QUESTION 3: Do other members not agree, that if we as scrutiny councillors support Agenda item 5 we will be agreeing to something the public and MPs do not understand and have as yet not commented on. Yet bullet points (a) and (d)are  asking us to make a judgement on these ACOs without knowing all the facts. Are we expected to do that whilst consultation has only just started?

MOVE: Consultation about what Integrated Care Partnerships/STPs/ ACOs has only just started. To make a decision to support them as in Agenda item 5 at today's meeting would pre-empt the outcome of the ongoing consultation. I/we move that a decision on supporting agenda item 5 titled "Current Lancashire and South Cumbria (STP) Level activity" be deferred until NHS England and the department of health have completed their public consultation to enable us to make a better informed judgement on what exactly we are supporting.

-- Ends --

ACOs Paused for consultation

Health Scrutiny Agenda for Monday 5th March


Agenda item 5 also finishes stating: "These actions will also address the priorities set by the Health and Wellbeing Board".

What are these 'priorities' of the Health and Wellbeing Board?

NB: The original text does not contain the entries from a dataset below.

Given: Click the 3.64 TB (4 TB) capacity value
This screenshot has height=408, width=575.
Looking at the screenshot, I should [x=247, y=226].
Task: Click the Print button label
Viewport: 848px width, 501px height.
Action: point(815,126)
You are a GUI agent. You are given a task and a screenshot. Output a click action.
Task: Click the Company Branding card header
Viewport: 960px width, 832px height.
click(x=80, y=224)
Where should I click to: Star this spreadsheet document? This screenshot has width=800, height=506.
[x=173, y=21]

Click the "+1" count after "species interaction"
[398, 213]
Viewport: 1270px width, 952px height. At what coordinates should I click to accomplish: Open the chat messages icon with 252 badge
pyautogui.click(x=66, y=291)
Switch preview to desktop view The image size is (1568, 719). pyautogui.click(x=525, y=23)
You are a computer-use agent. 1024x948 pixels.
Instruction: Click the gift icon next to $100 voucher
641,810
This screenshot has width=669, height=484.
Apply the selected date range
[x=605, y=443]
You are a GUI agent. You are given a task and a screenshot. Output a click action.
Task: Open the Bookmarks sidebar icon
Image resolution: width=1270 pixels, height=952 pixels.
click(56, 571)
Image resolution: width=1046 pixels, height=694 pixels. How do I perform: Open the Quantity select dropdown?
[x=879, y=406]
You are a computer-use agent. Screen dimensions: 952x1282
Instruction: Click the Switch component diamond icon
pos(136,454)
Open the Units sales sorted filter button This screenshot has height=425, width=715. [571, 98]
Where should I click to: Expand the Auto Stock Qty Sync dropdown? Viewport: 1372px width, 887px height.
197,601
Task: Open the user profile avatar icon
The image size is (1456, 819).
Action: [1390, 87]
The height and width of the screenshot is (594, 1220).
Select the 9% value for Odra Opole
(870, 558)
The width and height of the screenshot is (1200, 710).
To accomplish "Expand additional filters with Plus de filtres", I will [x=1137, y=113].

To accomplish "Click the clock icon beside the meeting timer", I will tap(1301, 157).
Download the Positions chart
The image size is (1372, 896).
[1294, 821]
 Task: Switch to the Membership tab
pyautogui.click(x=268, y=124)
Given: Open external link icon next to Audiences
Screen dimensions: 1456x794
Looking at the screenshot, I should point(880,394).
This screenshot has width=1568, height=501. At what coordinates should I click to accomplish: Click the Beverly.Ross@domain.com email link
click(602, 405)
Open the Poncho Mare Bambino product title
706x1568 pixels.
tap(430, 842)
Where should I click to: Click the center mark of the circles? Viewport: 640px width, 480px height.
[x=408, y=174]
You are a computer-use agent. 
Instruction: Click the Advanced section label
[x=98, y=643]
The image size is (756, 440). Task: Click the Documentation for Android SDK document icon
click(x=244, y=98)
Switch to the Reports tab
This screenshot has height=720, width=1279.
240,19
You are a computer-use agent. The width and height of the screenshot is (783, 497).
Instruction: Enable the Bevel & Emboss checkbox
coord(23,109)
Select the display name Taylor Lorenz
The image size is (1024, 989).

How do these 'priorities' affect the public? and are the Health & Wellbeing Board aware of the pause for consultation before going ahead with STPs/ACOs?

attached: Agenda reports pack (see page 43 onwards)

Wednesday, 21 February 2018

Virgin deal would undermine other NHS services, says judge

Virgin deal would undermine other NHS services, says judge

Lancashire county council’s award of a £104m contract to Virgin Care would “significantly” undermine the incumbent NHS trusts’ ability to maintain other services, a judge has said. HSJ brief header... We've been saying this all along, and its no different to when a hospital trust loses one its services to the private sector - for example the urgent care and other contracts. ■ A hospital trust losing a service to a non-NHS provider significantly undermines the trusts’ ability to maintain its other services (such as A&E). So based on the judges opinion of the social care children's contract, each time the CCG award an NHS contract to a non-NHS provider the NHS sinks deeper and deeper into debt. This begs the question of WHY Lancashire Teaching hospitals NHS foundation Trust aren't opposing the STP plans to close many of its services and transfer them out-of-hospital into to the community where they will be taken over by the private sector. The trust cannot afford to continue running these services in-house and at the same time attempting to make efficiency savings so they'll be relieved to hand over our NHS to "any qualified provider" as per the H&SC act 2012. This is why the Hospital Trusts in-house services for maintenance, buildings etc are proposed to be handed to a subsidiary company wholly owned by the trust as shareholders. It's not looking good is it? It needs resistance from every public sector worker and everyone in the community to stop this rot before our NHS is ripped out of our grasp before our very eyes.